Depok: Fakultas Ilmu Sosial dan Ilmu Politik Universitas Indonesia, 2004
T13938
UI - Tesis Membership  Universitas Indonesia Library
cover
Hutasoit, Donal
Abstrak :
Pembangunan di Indonesia selama dasawarsa 60-an sampai 90-an merupakan babak penting dalam sejarah pengelolaan sumberdaya alam, karena sumber daya alam dijadikan lokomotif penghela pembangunan dengan komoditi primadona yaitu minyak dan gas, hasil hutan (terutama kayu), serta hasil tambang.

Menurut laporan misi teknis International Topical Timber Organization (1TO) tahun 2001, disebutkan bahwa pada tahun 1967, produksi log dilaporkan sekitar 3.3 juta m3, telah meningkat pesat menjadi 32 m3 diproduksi pada tahun 1988, di mana 96% produksi log berasal dari hutan alam.

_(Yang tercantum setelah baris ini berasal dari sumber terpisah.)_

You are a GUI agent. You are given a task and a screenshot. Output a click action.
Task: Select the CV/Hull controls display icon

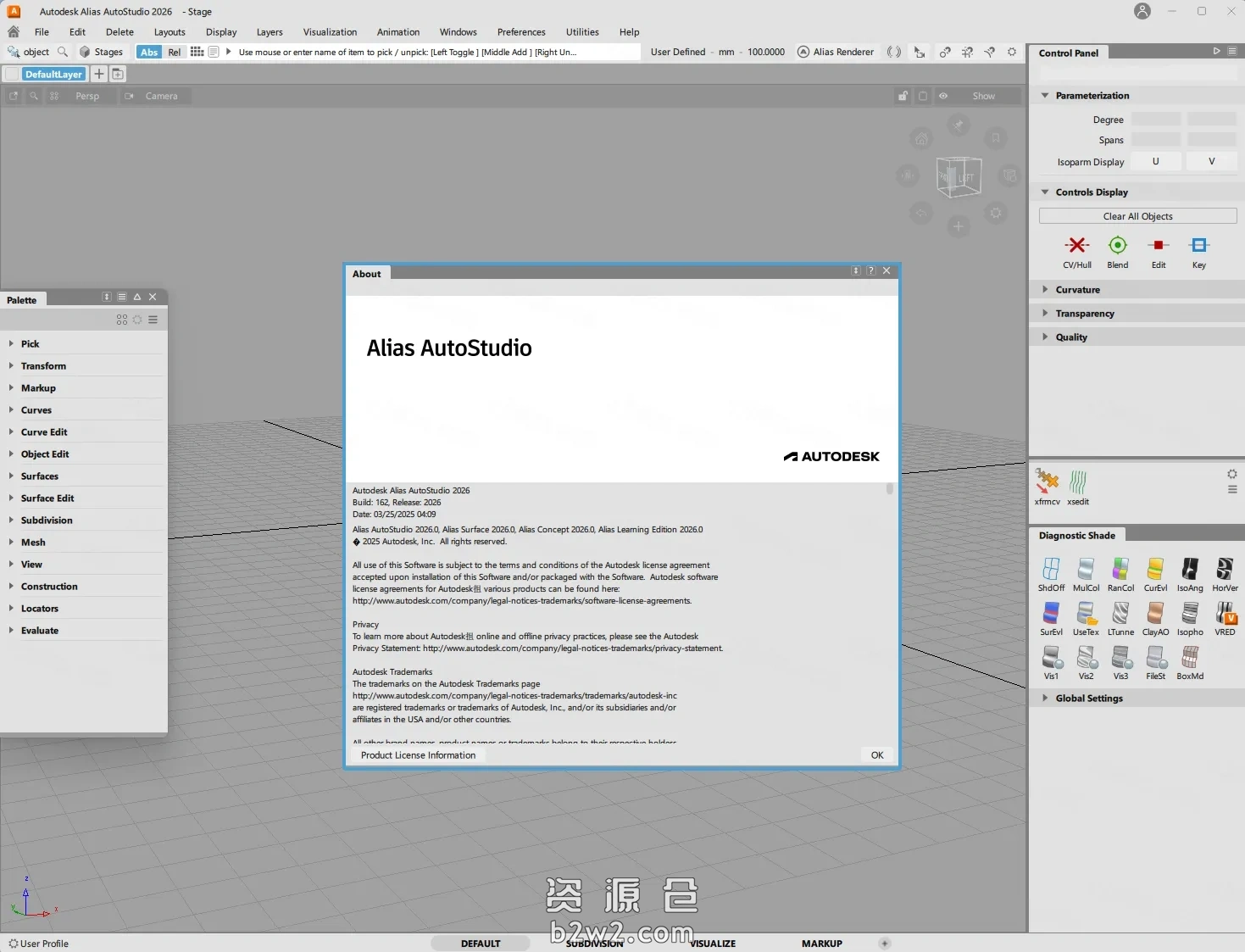pos(1076,246)
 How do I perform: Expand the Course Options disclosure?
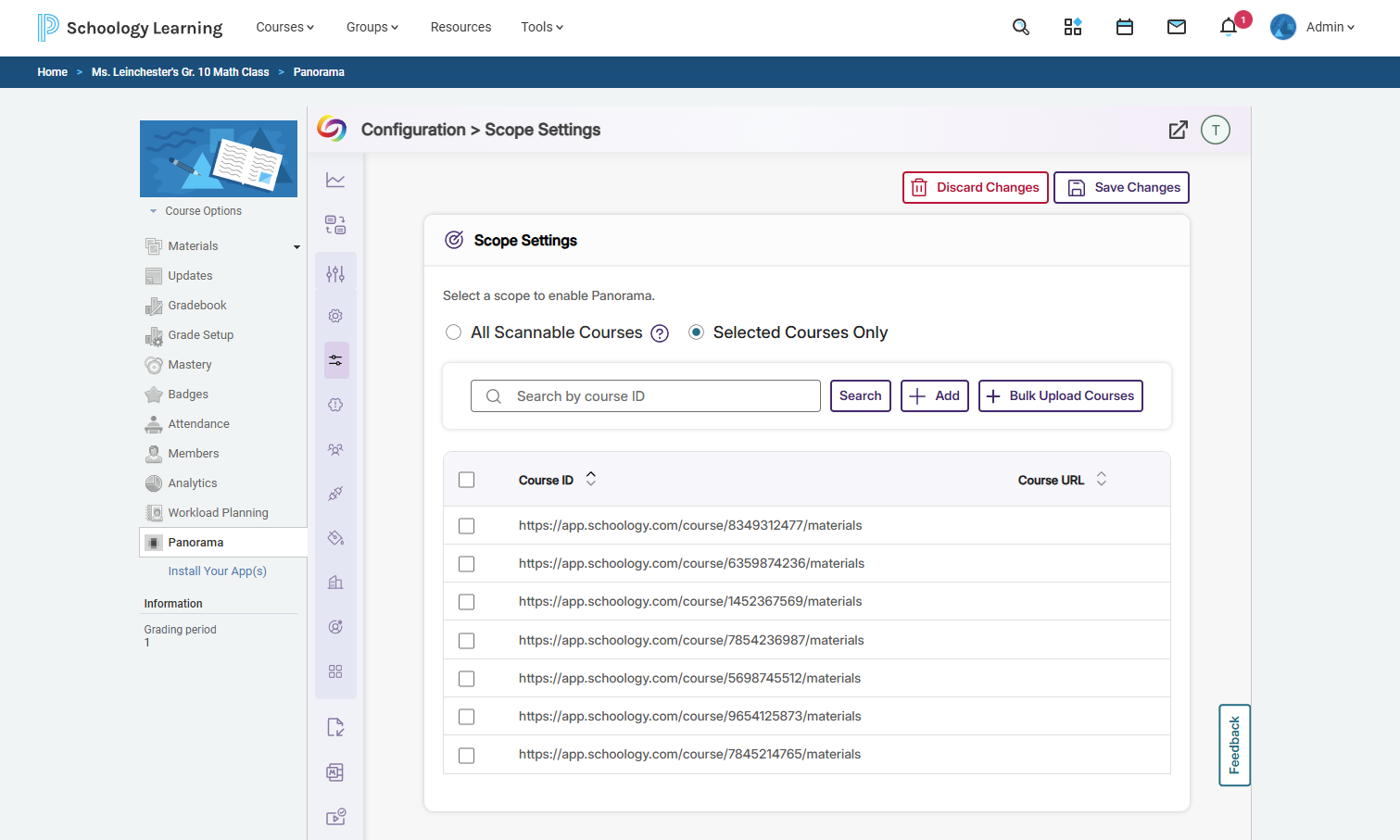(x=195, y=211)
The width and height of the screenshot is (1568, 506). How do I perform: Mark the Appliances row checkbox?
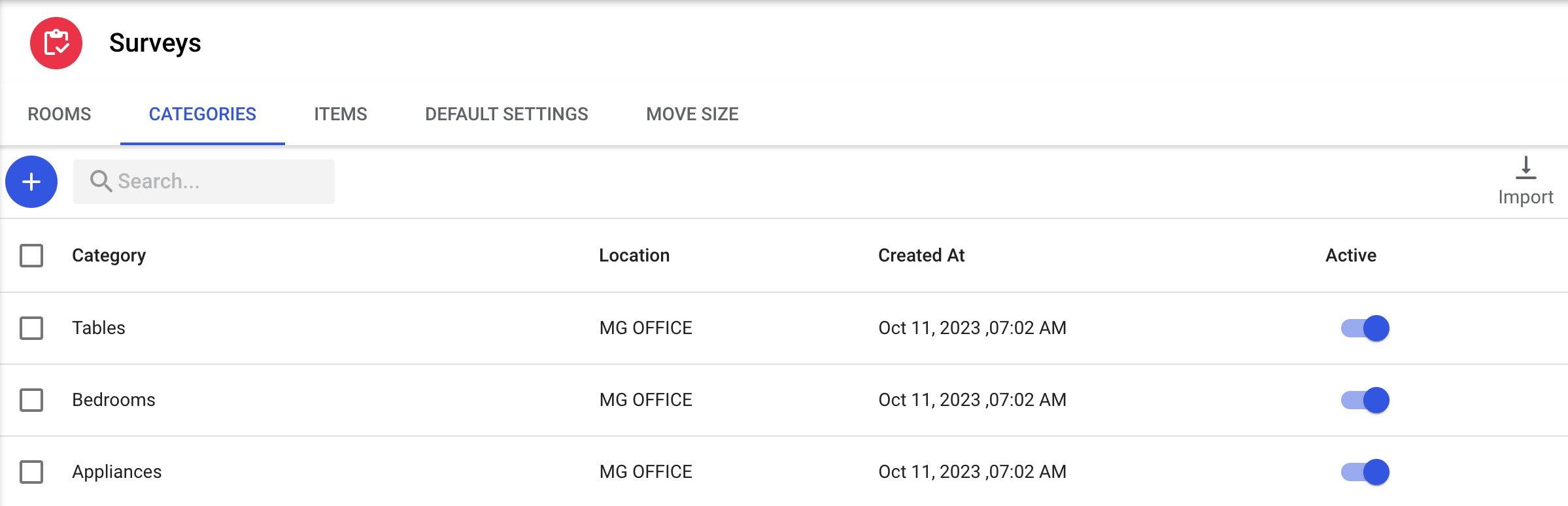pos(31,472)
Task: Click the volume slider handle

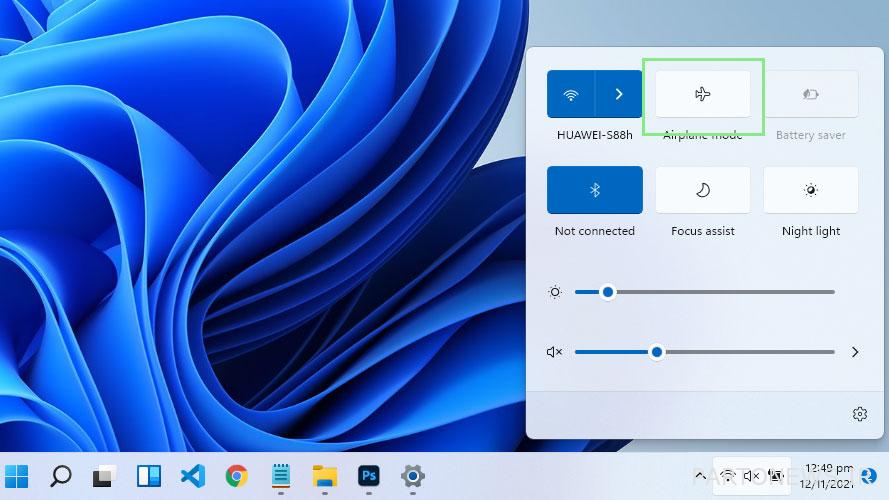Action: pyautogui.click(x=657, y=352)
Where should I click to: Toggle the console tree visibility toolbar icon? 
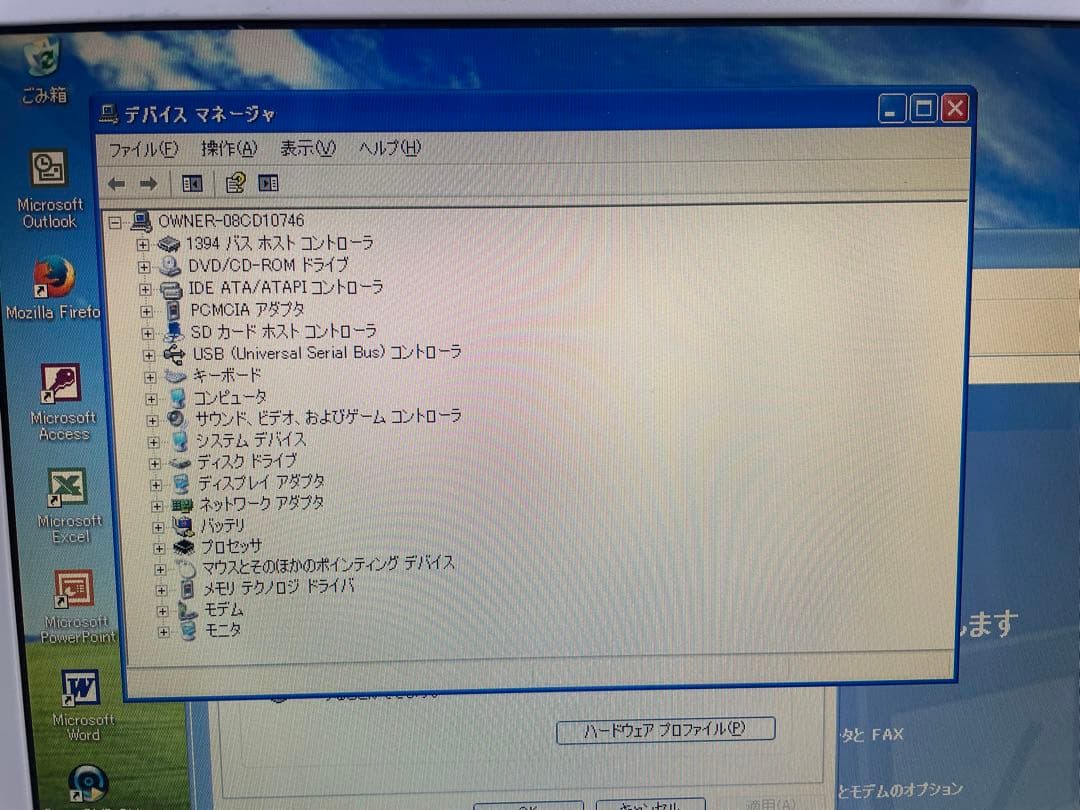[x=192, y=183]
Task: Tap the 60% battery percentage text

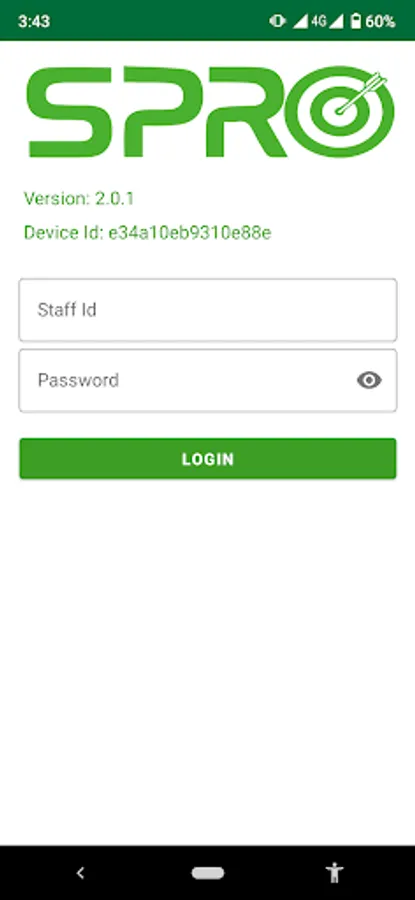Action: [x=381, y=22]
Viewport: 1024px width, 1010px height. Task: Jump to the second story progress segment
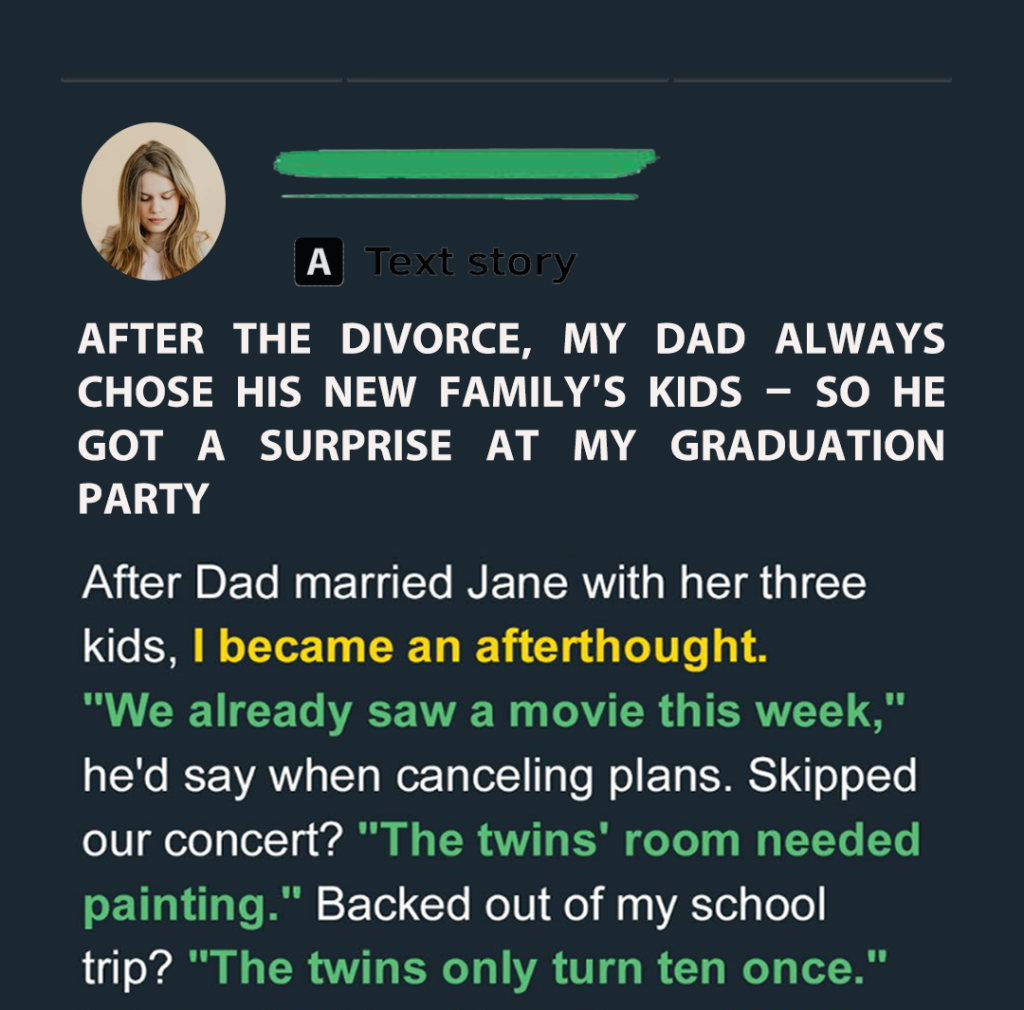tap(507, 80)
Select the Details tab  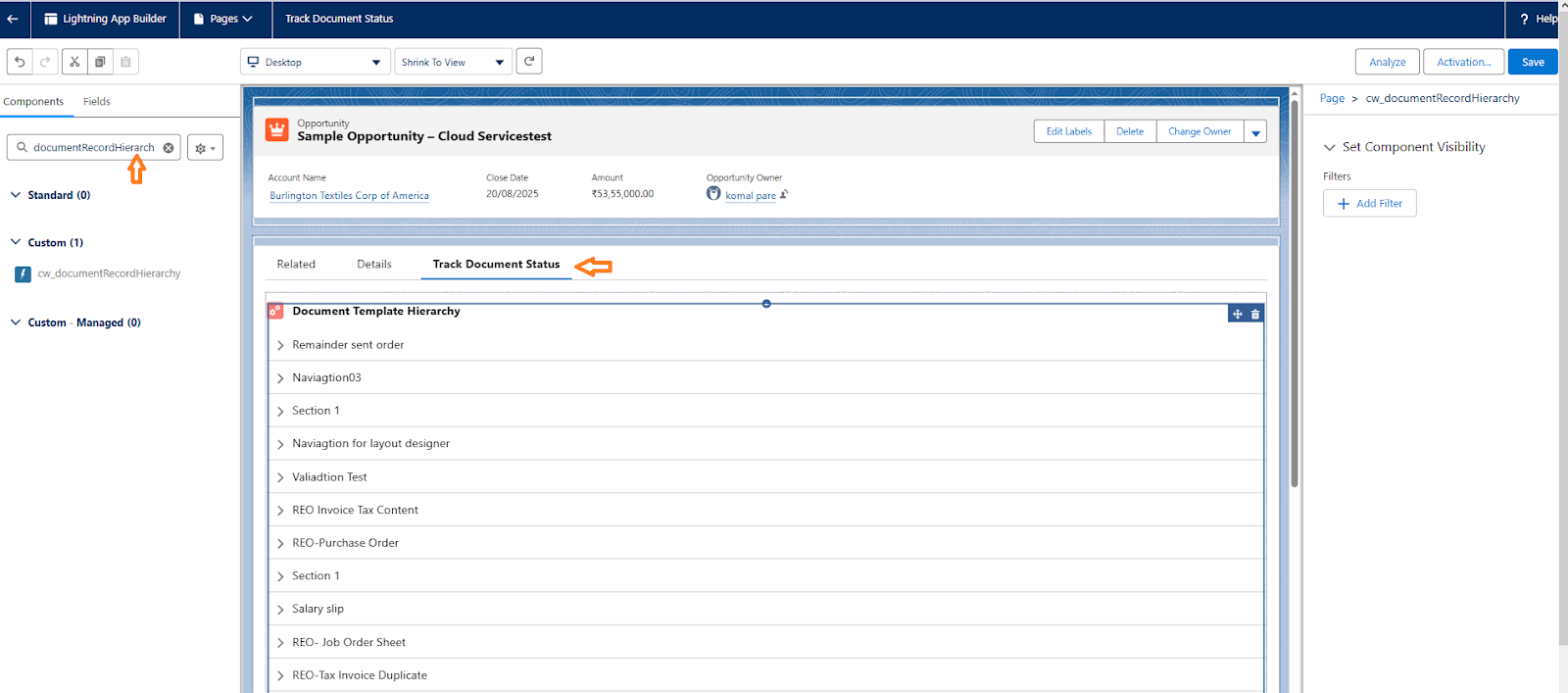(373, 264)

Pada tahun 2000 dengan meningkatnya industri kehutanan, telah terjadi kesenjangan antara kapasitas terpasang dengan kemampuan pasokan kayu sekitar 50 juta m3/tahun di mana total kebutuhan industri kayu diperkirakan mencapai 72 juta m3.

Pada tahun 2004 kesenjangan kapasitas terpasang dengan pasokan kayu legal dari hutan alam semakin meningkat. Menurut Dirjen PHKA (2004) kapasitas terpasang industri olahan kayu sebesar 74 juta m3 sedangkan penetapan jatah tebangan untuk tahun 2004 hanya 7 juta m3.

Adanya kesenjangan kapasitas terpasang industri dan kegiatan ekspor illegal produk kayu ke luar negeri menyebabkan tekanan terhadap sumberdaya alam hutan semakin meningkat. Kerusakan hutan tropis Indonesia diperkirakan antara 0,6-1,3 juts ha/tahun (Abdullah, 1999), bahkan oleh banyak pihak angka tersebut ditengarai telah mencapai 2,5-3 juta ha/tahun sekarang ini.

Eksploitasi besar-besaran terhadap kawasan hutan bukan hanya terjadi pada hutan produksi tetapi sudah memasuki kawasan suaka alam maupun kawasan pelestarian alam termasuk di dalamnya kawasan taman nasional.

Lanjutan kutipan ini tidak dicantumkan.